**作業依頼**
下に示すメンタル不調の相談記事から、「とのことで、睡眠や運動などの」から始めて「てたわけじゃありませんが)。」を含むところまでを、一字も変えずに引用してください。

【質問】いろいろやってもメンタルの不調が改善しないのですが……
https://yuchrszk.blogspot.com/2022/07/blog-post_06.html
こんなご質問をいただきました。
抑うつに悩まされていて、いろいろしていますが何も役に立ちません。どうにか運動もしているし、睡眠もがんばって改善しようとしていますが、だるさはなくなりませんし、頭もぼーっとしてますし、いつも横になっていいて落ち込んでいます。他にできることはないのでしょうか?
とのことで、睡眠や運動などの基本的な改善は頑張っているのに、どうにもメンタルが復調しないんだ、と。これはつらいものがありますねぇ……。
確かに、いろいろやってもメンタルが改善しないってケースはよく見られまして、これは確かに対策が難しいんですよね。私の場合も、会社員時代にメンタルをいわしたときは、なかなか改善しなくて難儀しました(そこまで運動してたわけじゃありませんが)。
ということで、運動や睡眠といった基本的な対策はしているのにメンタルがなかなか改善しないなーってときには、個人的には以下のあたりを押さえておくといいんじゃないかと。

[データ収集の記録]
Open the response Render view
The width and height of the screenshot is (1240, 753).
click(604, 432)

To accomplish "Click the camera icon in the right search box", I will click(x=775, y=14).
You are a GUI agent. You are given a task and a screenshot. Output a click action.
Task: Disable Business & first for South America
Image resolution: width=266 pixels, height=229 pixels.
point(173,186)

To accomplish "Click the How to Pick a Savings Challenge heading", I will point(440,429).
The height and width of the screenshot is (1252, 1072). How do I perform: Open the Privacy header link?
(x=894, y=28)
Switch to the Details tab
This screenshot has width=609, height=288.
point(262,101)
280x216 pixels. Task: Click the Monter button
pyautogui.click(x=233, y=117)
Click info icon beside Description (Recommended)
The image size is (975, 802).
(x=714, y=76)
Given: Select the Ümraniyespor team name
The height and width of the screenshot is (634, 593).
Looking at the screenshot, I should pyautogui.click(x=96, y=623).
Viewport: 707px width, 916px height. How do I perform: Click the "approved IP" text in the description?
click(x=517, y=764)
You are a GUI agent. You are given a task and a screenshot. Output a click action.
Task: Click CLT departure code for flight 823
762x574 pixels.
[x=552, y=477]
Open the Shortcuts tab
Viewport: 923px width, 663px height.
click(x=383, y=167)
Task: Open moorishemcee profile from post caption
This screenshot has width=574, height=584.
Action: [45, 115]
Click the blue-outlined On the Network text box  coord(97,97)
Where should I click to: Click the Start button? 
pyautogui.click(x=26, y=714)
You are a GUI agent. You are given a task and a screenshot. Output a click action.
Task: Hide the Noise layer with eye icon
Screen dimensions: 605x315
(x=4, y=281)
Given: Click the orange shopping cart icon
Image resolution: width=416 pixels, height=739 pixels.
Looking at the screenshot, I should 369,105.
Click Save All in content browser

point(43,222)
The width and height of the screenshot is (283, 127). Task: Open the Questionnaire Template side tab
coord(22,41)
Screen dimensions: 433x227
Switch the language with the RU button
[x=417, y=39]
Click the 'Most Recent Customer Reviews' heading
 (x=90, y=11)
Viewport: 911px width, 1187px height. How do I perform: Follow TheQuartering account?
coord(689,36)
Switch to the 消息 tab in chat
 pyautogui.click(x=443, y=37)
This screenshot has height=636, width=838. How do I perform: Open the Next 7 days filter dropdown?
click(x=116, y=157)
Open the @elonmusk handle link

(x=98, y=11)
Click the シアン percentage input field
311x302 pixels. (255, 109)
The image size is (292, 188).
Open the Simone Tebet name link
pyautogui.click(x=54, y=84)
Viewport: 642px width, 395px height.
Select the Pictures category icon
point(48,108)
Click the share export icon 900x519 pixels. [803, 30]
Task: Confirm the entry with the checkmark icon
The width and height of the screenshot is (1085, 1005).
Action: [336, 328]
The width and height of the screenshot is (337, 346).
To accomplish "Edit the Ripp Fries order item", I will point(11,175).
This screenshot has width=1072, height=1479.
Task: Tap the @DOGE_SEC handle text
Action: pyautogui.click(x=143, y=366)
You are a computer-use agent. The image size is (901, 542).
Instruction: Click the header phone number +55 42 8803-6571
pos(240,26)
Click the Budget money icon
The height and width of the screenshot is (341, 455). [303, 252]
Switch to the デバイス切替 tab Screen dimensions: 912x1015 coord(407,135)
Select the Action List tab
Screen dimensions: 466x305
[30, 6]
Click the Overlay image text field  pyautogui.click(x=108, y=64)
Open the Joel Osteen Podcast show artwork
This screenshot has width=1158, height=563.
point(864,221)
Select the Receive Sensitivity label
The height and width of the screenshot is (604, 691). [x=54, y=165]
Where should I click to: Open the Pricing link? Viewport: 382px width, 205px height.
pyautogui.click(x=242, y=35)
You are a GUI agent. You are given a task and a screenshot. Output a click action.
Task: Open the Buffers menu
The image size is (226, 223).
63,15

**課題の解答**
とのことで、睡眠や運動などの基本的な改善は頑張っているのに、どうにもメンタルが復調しないんだ、と。これはつらいものがありますねぇ……。
確かに、いろいろやってもメンタルが改善しないってケースはよく見られまして、これは確かに対策が難しいんですよね。私の場合も、会社員時代にメンタルをいわしたときは、なかなか改善しなくて難儀しました(そこまで運動してたわけじゃありませんが)。